== TO DO ==
Transcribe word for word the section of the records below that opens with the line containing "Open order SO402480" and closes with the line containing "The image size"; drop every picture.

== RAW DATA ==
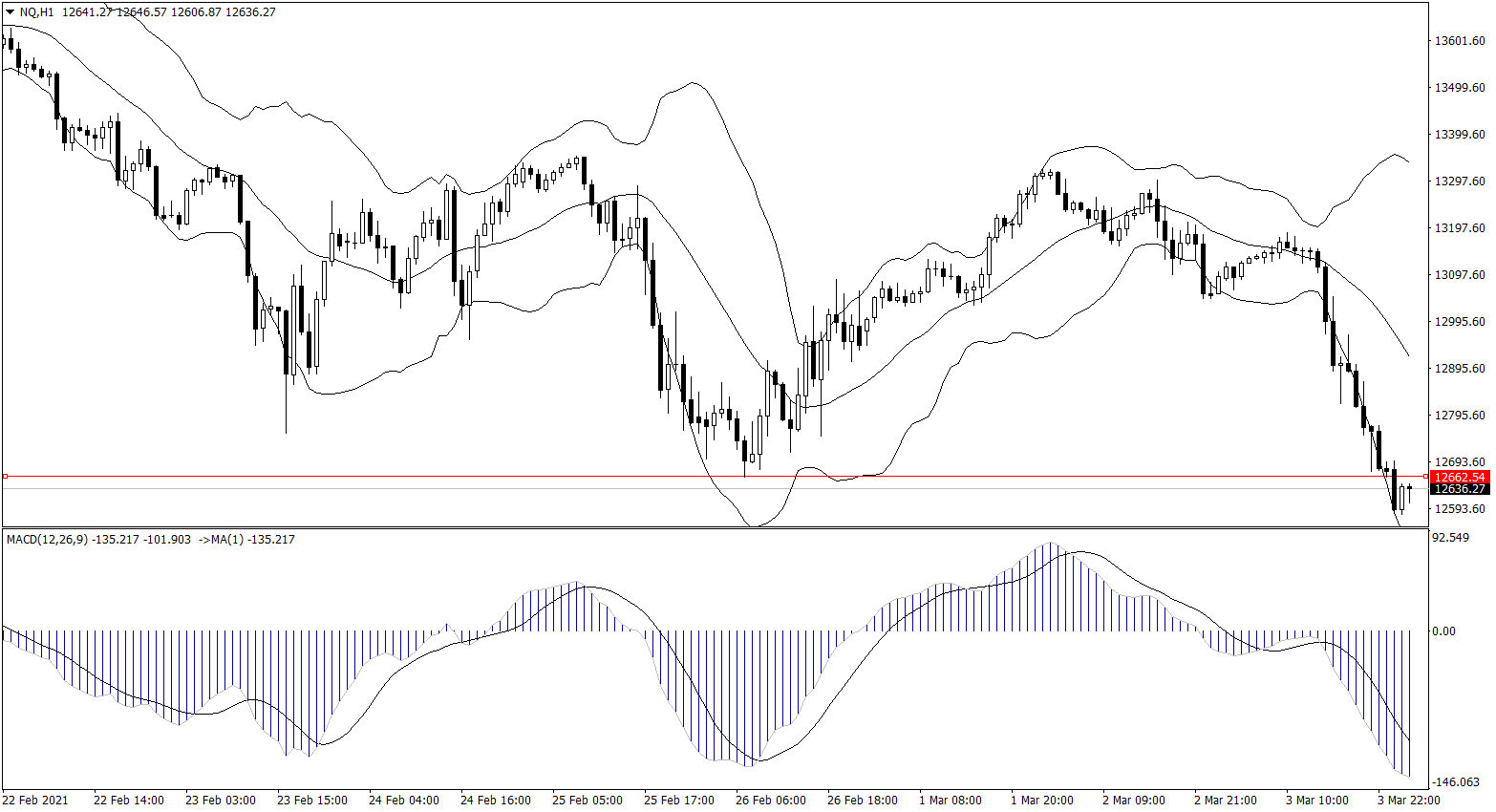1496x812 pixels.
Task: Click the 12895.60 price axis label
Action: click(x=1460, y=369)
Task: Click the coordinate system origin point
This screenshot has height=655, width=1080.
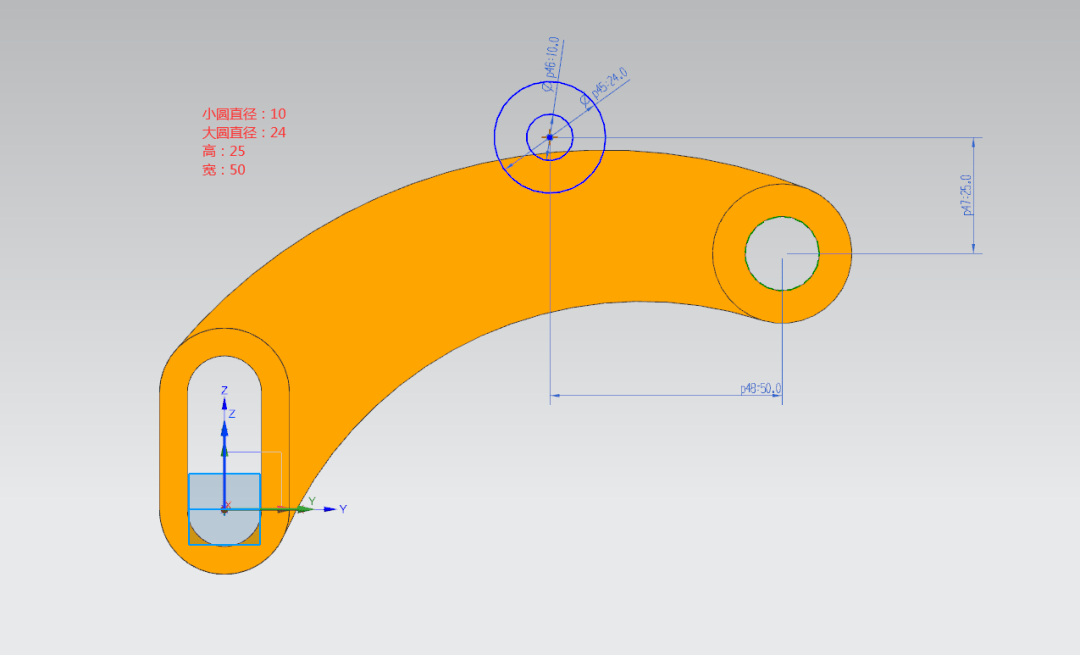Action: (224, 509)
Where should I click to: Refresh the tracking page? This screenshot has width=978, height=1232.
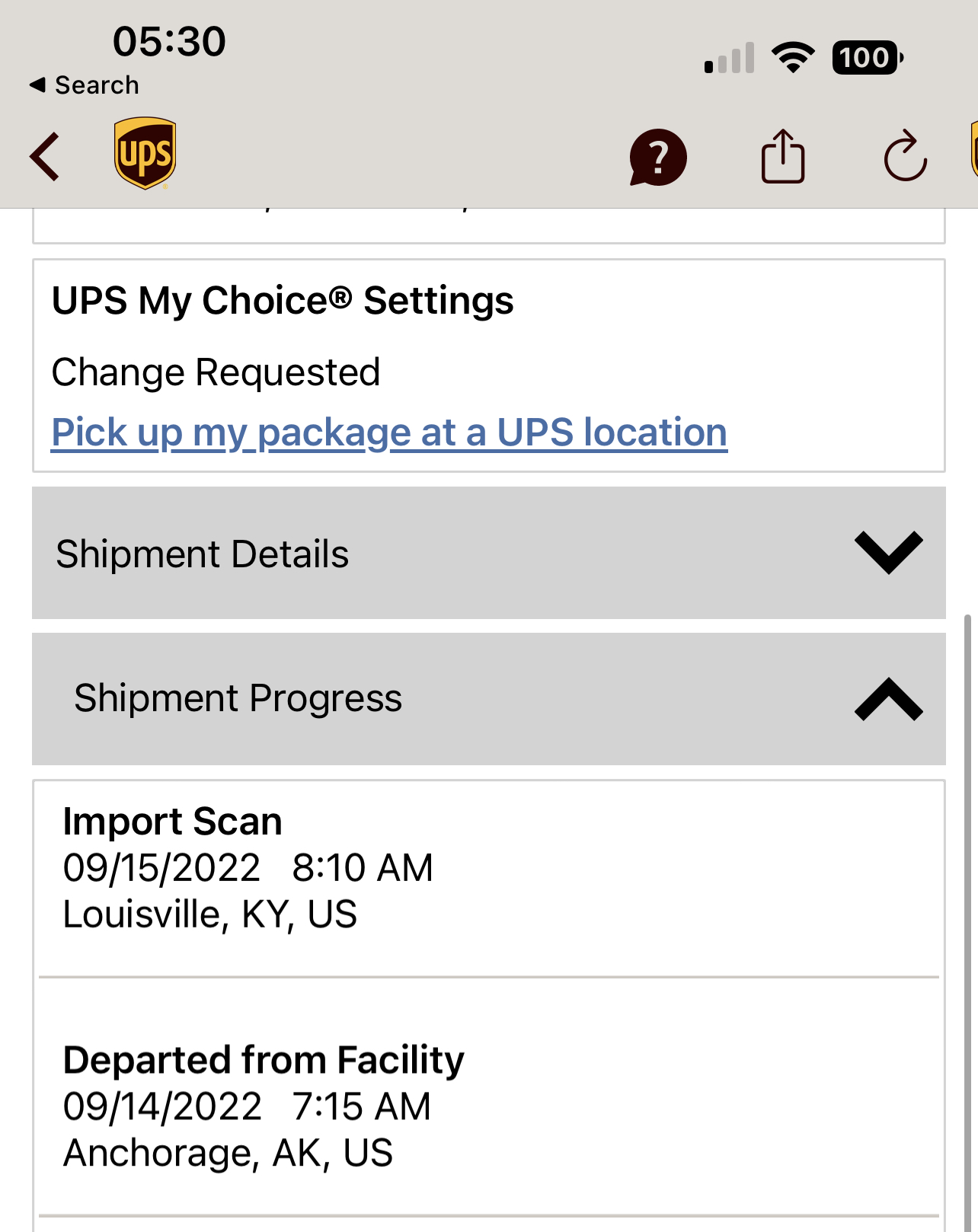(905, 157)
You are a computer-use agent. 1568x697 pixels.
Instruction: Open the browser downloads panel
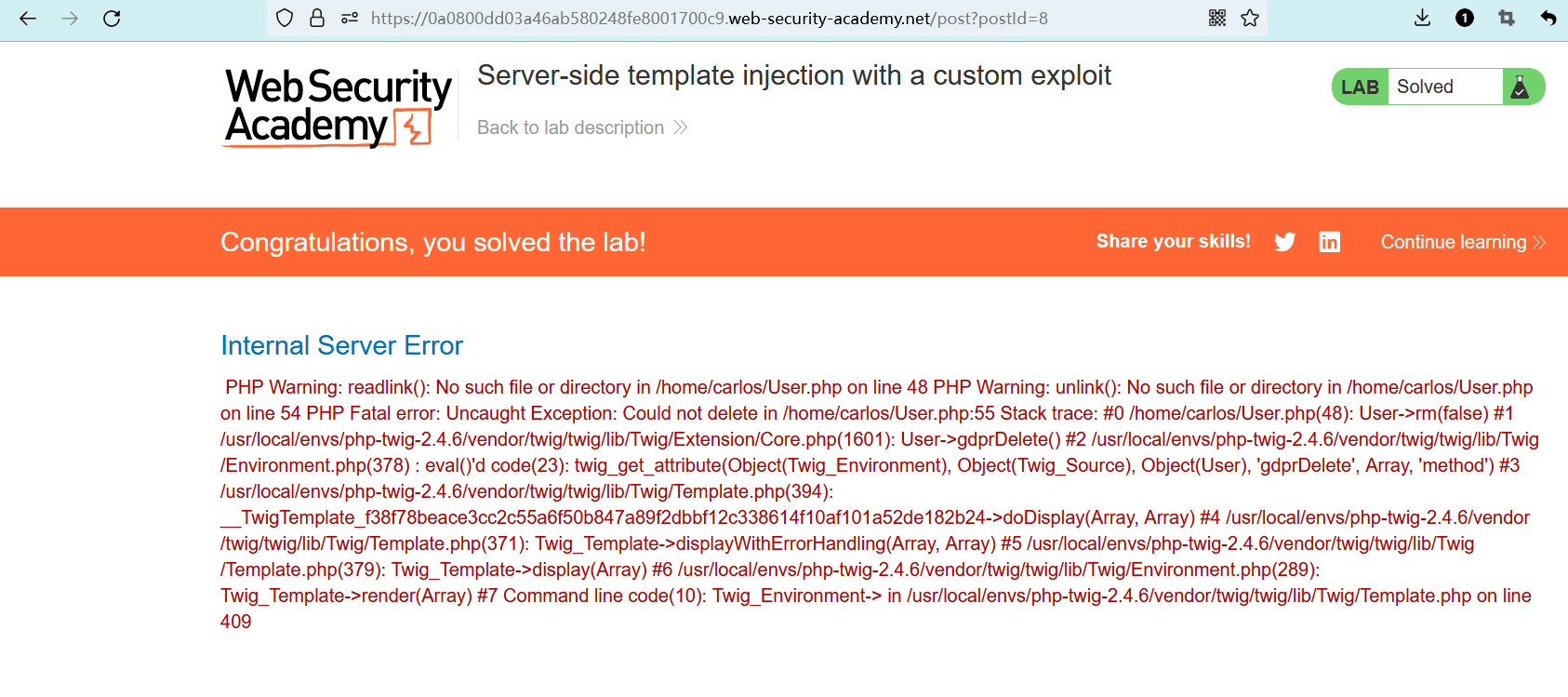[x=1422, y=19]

--

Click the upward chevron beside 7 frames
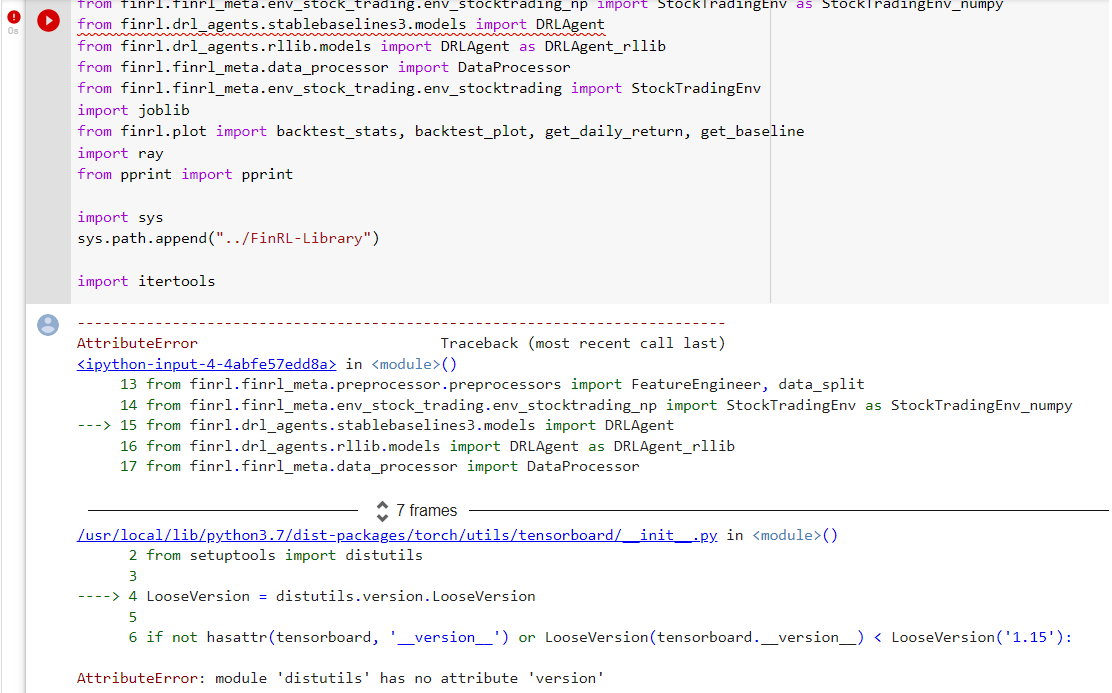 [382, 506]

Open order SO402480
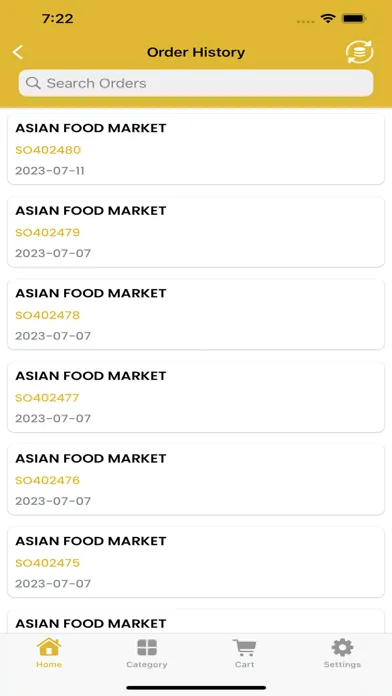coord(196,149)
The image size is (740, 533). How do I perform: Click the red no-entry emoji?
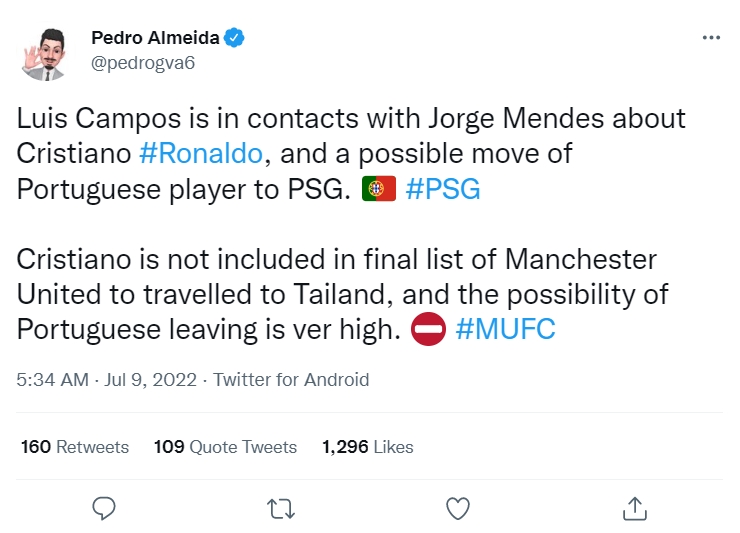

...

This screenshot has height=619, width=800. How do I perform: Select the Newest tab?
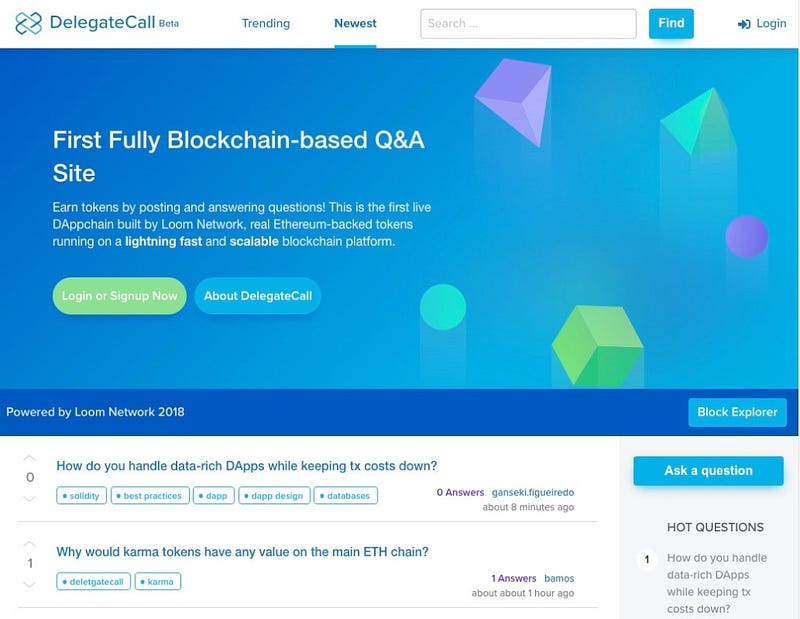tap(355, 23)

== ANSWER TO THE EXERCISE ==
Open order SO402480
coord(196,149)
The image size is (740, 533). How do I perform: Click the red no-entry emoji?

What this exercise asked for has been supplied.